Dataset entries:
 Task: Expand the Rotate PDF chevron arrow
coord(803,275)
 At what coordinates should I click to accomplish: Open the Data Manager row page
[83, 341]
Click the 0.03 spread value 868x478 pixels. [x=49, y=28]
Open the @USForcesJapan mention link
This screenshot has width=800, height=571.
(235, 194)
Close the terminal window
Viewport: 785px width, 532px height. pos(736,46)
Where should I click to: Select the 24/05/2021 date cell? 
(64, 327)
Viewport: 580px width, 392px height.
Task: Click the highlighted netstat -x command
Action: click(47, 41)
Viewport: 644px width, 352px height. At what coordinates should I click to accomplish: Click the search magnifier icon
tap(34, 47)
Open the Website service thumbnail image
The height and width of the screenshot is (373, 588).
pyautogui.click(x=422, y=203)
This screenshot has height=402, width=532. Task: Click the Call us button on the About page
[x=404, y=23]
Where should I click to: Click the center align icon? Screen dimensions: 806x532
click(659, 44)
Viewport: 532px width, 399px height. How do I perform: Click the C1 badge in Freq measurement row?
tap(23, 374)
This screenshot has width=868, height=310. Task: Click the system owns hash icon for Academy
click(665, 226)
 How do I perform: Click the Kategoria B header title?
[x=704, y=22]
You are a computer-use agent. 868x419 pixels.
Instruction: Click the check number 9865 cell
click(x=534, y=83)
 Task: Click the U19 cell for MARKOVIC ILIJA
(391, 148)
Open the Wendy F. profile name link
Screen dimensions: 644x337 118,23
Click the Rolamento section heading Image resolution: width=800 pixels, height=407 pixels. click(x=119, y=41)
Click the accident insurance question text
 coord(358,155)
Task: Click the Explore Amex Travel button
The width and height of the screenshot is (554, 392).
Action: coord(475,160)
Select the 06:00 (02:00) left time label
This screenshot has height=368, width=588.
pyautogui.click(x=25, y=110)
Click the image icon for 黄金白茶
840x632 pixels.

Task description: Every entry needs to be copied again exactly.

Answer box:
 Task: Expand the Rotate PDF chevron arrow
coord(803,275)
 At what coordinates should I click to accomplish: Open the Data Manager row page
[83, 341]
Click the 0.03 spread value 868x478 pixels. [x=49, y=28]
Open the @USForcesJapan mention link
This screenshot has width=800, height=571.
(235, 194)
Close the terminal window
Viewport: 785px width, 532px height. pos(736,46)
Where should I click to: Select the 24/05/2021 date cell? 
(64, 327)
Viewport: 580px width, 392px height.
Task: Click the highlighted netstat -x command
Action: click(47, 41)
Viewport: 644px width, 352px height. At what coordinates should I click to accomplish: Click the search magnifier icon
tap(34, 47)
Open the Website service thumbnail image
The height and width of the screenshot is (373, 588).
pyautogui.click(x=422, y=203)
This screenshot has height=402, width=532. Task: Click the Call us button on the About page
[x=404, y=23]
Where should I click to: Click the center align icon? Screen dimensions: 806x532
click(659, 44)
Viewport: 532px width, 399px height. How do I perform: Click the C1 badge in Freq measurement row?
tap(23, 374)
This screenshot has width=868, height=310. Task: Click the system owns hash icon for Academy
click(665, 226)
 How do I perform: Click the Kategoria B header title?
[x=704, y=22]
You are a computer-use agent. 868x419 pixels.
Instruction: Click the check number 9865 cell
click(x=534, y=83)
 Task: Click the U19 cell for MARKOVIC ILIJA
(391, 148)
Open the Wendy F. profile name link
Screen dimensions: 644x337 118,23
Click the Rolamento section heading Image resolution: width=800 pixels, height=407 pixels. click(x=119, y=41)
Click the accident insurance question text
 coord(358,155)
Task: Click the Explore Amex Travel button
The width and height of the screenshot is (554, 392).
Action: coord(475,160)
Select the 06:00 (02:00) left time label
This screenshot has height=368, width=588.
pyautogui.click(x=25, y=110)
Click the image icon for 黄金白茶
840x632 pixels.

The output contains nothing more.